Rajeshwari is from a tribal area in the eastern region of the country and has a condition called ichthyosis that turns the skin into hard scale-like blisters.
A 7-year-old girl in India is slowly turning into stone owing to a rare skin condition that leads to painful, scaly and hard blisters all over her body. Rajeshwari has a very rare condition called ichthyosis which unfortunately has no cure. While Rajeshwari's condition is not life-threatening, daily life is a pain as the blisters hurt as she engages even in the smallest of tasks. While her face and body are untouched by the condition, the rest of the body suffers the brunt. One can feel her pain just by looking at her pictures.
Rare Genetic Disorder Turns Tribal Girl’s Skin Into Stones— Sehrish Fatima Khan (@bint_waseem) January 27, 2020
Please contribute and help A 7 years old girl is suffering from a rare skin disorder which is gradually turning her into a stone.
https://t.co/EsBtqP7O4Y via @milaapdotorg
Rajeshwari's condition is so rare that according to The Daily Star, she is just one of the 24 people in the world who reportedly have the disease. The disease attacks the process of skin regeneration and this makes the skin flaky and hard. Life for her has become a "living hell” as every day is painful for her. Whats makes it worse for Rajeshwari is that she is from a tribal area of the country with dismal healthcare if not any. According to a Milaap, a crowdfunding website that is trying to raise funds for her treatment, "Scutes shaped as barks -- caused due to mutation of genes -- have spread all over her body."

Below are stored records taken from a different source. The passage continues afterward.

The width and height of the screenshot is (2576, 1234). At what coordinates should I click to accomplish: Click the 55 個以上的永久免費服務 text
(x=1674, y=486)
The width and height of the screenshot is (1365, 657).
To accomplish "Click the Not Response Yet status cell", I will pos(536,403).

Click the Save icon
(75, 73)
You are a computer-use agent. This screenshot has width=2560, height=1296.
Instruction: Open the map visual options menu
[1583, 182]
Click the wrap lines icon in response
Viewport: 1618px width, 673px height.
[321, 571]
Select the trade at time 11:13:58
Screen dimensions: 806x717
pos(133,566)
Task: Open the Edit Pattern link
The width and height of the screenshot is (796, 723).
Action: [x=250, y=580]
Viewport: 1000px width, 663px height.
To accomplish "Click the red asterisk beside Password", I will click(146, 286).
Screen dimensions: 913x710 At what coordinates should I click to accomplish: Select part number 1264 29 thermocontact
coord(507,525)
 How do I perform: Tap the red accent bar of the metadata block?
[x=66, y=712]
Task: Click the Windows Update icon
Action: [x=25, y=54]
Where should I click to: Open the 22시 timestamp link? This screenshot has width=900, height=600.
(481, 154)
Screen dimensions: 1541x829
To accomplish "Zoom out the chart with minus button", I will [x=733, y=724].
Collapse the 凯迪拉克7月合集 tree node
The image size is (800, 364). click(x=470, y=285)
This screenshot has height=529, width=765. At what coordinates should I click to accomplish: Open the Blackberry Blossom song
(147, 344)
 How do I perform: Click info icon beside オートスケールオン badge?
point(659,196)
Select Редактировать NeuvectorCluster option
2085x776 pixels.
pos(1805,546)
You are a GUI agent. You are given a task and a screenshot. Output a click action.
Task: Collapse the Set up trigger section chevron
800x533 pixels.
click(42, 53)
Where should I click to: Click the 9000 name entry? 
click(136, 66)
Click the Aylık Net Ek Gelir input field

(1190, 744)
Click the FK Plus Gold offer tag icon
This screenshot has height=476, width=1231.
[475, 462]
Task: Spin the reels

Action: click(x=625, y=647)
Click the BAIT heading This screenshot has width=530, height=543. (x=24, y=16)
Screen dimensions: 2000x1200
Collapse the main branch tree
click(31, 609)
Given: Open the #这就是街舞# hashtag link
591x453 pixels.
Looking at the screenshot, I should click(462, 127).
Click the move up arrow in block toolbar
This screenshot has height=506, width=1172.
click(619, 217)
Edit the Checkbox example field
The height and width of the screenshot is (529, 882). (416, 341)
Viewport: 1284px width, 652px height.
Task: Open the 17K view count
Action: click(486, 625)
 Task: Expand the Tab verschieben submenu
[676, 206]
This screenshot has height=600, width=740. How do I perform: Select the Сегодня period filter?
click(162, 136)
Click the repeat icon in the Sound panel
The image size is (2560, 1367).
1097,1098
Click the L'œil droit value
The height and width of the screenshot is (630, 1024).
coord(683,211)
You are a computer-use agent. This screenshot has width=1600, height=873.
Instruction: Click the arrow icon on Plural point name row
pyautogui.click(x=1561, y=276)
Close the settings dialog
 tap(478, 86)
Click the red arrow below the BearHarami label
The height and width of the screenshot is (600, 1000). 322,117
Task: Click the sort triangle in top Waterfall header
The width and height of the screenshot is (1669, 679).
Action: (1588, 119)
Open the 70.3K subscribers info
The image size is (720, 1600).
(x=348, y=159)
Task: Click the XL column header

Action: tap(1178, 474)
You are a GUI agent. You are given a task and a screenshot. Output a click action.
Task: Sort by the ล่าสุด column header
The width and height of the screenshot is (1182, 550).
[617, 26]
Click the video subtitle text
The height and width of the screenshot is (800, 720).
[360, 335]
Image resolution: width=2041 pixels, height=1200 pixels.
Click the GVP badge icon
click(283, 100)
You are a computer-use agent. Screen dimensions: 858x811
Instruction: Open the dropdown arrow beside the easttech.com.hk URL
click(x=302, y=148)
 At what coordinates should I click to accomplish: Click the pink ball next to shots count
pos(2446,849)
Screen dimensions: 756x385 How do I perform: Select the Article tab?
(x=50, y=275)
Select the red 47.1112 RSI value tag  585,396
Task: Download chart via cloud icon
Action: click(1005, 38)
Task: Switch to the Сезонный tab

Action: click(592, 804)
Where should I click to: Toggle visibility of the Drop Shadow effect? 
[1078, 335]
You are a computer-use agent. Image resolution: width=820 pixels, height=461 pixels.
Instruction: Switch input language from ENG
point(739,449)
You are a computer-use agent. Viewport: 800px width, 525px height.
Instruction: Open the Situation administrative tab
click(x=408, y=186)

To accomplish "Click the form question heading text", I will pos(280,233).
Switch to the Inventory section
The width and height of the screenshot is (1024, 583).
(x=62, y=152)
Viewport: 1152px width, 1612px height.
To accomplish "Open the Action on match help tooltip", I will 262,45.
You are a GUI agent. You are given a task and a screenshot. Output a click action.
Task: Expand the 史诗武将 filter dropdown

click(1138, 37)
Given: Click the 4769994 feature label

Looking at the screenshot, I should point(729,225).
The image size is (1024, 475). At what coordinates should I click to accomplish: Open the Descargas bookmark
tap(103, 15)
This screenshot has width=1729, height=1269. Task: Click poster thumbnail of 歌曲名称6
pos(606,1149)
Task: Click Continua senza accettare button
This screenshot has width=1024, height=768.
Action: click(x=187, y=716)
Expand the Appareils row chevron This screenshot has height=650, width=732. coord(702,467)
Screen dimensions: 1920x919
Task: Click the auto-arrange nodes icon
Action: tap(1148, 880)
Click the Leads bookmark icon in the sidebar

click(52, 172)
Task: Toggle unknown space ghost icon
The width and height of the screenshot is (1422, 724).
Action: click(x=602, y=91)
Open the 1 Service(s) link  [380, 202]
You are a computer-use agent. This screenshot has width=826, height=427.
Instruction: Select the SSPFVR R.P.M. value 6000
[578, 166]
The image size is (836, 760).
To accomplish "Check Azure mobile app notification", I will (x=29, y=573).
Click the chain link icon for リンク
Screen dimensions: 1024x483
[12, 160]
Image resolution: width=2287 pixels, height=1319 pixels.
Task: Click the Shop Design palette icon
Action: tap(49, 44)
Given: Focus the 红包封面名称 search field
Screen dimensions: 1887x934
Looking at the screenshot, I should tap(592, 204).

It read, Rajeshwari, hailing from a tribal area in Dantewada district of North Indian state of Chhattisgarh, suffers from a case of ichthyosis that causes reddening, scaling and severe blistering of the skin...Visuals show a heart-wrenching sight of Rajeshwari sitting under a thatched hut with blisters almost covering her whole body. There is no hope for her to be cured. The disease hinders her daily life, making even simple activities such as walking and sitting very painful. According to reports, the rare genetic condition affects very few people and till now only two dozen cases have been reported in the world, the page added.
It added, The rarity of the case makes research difficult and the medicine to control the incurable disease has severe side effects. The website also quoted a number of doctors on the matter who also shared the same pessimism. Dr. Satyaki Ganguly, Associate Professor at All India Institute of Medical Sciences (AIIMS), Raipur, said, “The medical term for this genetic disorder is Ichthyosis Psoriasis and due to very few cases in India, there has not been any major breakthrough in terms of research. Currently, science has no cure for this ailment.”
Dr. Yash Upender, another dermatologist from Dantewada Hospital said she believed the girl suffers from Epidermolytic Ichthyosis which is not a life-threatening disease. She also expressed her hope that with the regular medication, this disease can be managed at one stage.